>> Start Extract provided

I had never heard of Jon Batiste and Stay Human until he became the bandleader and sidekick on The Late Show with Stephen Colbert.

It’s always fun to read about a famous person from before they were famous.  But this blurb doesn’t say much about him (that’s him in the yellow suit and melodica).  But the story about this Field Recording [Jon Batiste Leads A Private Street Parade Atop A Fort] was too good not lead the whole thing in.

Jon Batiste is from New Orleans, where a street parade might assemble around the corner on any given day. Evidently, he likes a good walkabout: He’s liable to lead his band at a guerrilla concert in the New York City subway, or out of a venue, or — as he did at the Newport Jazz Festival — off stage and into the audience.

After playing a set at Newport, he and the Stay Human band kept walking. They walked past the backstage trailers, through the quad stage and up onto an overgrown rampart of Fort Adams — the 190-year-old edifice that houses the festival. After a long day of travel, interviews and a headlining performance, they were there to give us a special and private encore.

The song they played, “Believe in Love” which is upbeat and pleasant.   It is a pretty New Orleans-inflected  (must be the sousaphone bass) poppy/jazzy song.  It’s a lovely understated song, with simple instrumentation: Jon Batiste, voice/melodica; Eddie Barbash, alto saxophone; Barry Stephenson, bass; Ibanda Ruhumbika, tuba; Joe Saylor, tambourine; Jamison Ross, cowbell/backing vocals.

>> End Extract provided
>> Start Supplied records

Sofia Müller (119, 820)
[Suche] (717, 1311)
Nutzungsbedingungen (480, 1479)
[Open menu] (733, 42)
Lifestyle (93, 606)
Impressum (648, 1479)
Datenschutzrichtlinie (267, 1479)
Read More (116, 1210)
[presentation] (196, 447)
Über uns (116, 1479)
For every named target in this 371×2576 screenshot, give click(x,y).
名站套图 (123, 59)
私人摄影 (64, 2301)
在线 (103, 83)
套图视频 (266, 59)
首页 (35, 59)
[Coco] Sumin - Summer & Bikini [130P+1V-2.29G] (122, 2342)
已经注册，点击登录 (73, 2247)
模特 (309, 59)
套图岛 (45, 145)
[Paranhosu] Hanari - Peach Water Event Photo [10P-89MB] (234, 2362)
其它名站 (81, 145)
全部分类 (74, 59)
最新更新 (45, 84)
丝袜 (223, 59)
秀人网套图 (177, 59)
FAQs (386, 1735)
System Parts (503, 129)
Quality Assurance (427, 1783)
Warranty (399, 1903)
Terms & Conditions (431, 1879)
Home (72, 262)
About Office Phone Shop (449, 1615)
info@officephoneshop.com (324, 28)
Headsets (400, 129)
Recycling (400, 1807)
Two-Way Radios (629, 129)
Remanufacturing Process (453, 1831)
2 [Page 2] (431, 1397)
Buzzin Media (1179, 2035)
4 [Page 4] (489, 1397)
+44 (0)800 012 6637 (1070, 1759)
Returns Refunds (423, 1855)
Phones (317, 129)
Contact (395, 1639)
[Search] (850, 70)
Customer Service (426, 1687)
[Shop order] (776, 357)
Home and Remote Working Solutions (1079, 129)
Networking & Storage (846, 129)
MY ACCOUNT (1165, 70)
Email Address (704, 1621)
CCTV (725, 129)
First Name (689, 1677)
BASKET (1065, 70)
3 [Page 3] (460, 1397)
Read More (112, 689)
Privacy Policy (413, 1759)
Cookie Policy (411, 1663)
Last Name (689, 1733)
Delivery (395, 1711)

>> End Supplied records

In the text about Jon Batiste's parade at Fort Adams, what instrument does Eddie Barbash play on "Believe in Love"?

Alto saxophone.